**TASK ITEM:**
Write out the full set of records below exactly.

**EXTRACTED RECORDS:**
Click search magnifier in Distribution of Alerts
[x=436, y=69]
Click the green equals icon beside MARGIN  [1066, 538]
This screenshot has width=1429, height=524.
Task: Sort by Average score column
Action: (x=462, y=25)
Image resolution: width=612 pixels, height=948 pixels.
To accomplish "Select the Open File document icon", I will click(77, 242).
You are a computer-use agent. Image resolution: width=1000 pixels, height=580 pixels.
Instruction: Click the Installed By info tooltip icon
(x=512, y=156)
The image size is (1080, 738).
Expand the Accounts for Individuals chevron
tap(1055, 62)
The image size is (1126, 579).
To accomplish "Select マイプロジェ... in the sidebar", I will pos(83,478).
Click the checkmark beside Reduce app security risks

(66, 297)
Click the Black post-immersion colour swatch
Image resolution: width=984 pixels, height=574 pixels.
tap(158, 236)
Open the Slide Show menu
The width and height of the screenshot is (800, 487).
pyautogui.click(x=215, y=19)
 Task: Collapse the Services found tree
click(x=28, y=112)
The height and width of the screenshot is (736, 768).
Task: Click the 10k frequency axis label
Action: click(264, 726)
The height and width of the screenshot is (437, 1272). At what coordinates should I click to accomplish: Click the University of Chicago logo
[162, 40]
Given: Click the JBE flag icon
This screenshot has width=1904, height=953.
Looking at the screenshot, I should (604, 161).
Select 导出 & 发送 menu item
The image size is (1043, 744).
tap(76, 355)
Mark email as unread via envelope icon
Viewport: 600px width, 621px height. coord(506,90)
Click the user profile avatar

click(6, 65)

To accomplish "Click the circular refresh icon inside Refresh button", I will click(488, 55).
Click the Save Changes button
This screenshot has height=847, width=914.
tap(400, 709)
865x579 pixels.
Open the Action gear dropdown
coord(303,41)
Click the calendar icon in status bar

**ANSWER BOX:**
Click search magnifier in Distribution of Alerts
[x=436, y=69]
Click the green equals icon beside MARGIN  [1066, 538]
This screenshot has width=1429, height=524.
Task: Sort by Average score column
Action: (x=462, y=25)
Image resolution: width=612 pixels, height=948 pixels.
To accomplish "Select the Open File document icon", I will click(77, 242).
You are a computer-use agent. Image resolution: width=1000 pixels, height=580 pixels.
Instruction: Click the Installed By info tooltip icon
(x=512, y=156)
The image size is (1080, 738).
Expand the Accounts for Individuals chevron
tap(1055, 62)
The image size is (1126, 579).
To accomplish "Select マイプロジェ... in the sidebar", I will pos(83,478).
Click the checkmark beside Reduce app security risks

(66, 297)
Click the Black post-immersion colour swatch
Image resolution: width=984 pixels, height=574 pixels.
tap(158, 236)
Open the Slide Show menu
The width and height of the screenshot is (800, 487).
pyautogui.click(x=215, y=19)
 Task: Collapse the Services found tree
click(x=28, y=112)
The height and width of the screenshot is (736, 768).
Task: Click the 10k frequency axis label
Action: click(264, 726)
The height and width of the screenshot is (437, 1272). At what coordinates should I click to accomplish: Click the University of Chicago logo
[162, 40]
Given: Click the JBE flag icon
This screenshot has width=1904, height=953.
Looking at the screenshot, I should (604, 161).
Select 导出 & 发送 menu item
The image size is (1043, 744).
tap(76, 355)
Mark email as unread via envelope icon
Viewport: 600px width, 621px height. coord(506,90)
Click the user profile avatar

click(6, 65)

To accomplish "Click the circular refresh icon inside Refresh button", I will click(488, 55).
Click the Save Changes button
This screenshot has height=847, width=914.
tap(400, 709)
865x579 pixels.
Open the Action gear dropdown
coord(303,41)
Click the calendar icon in status bar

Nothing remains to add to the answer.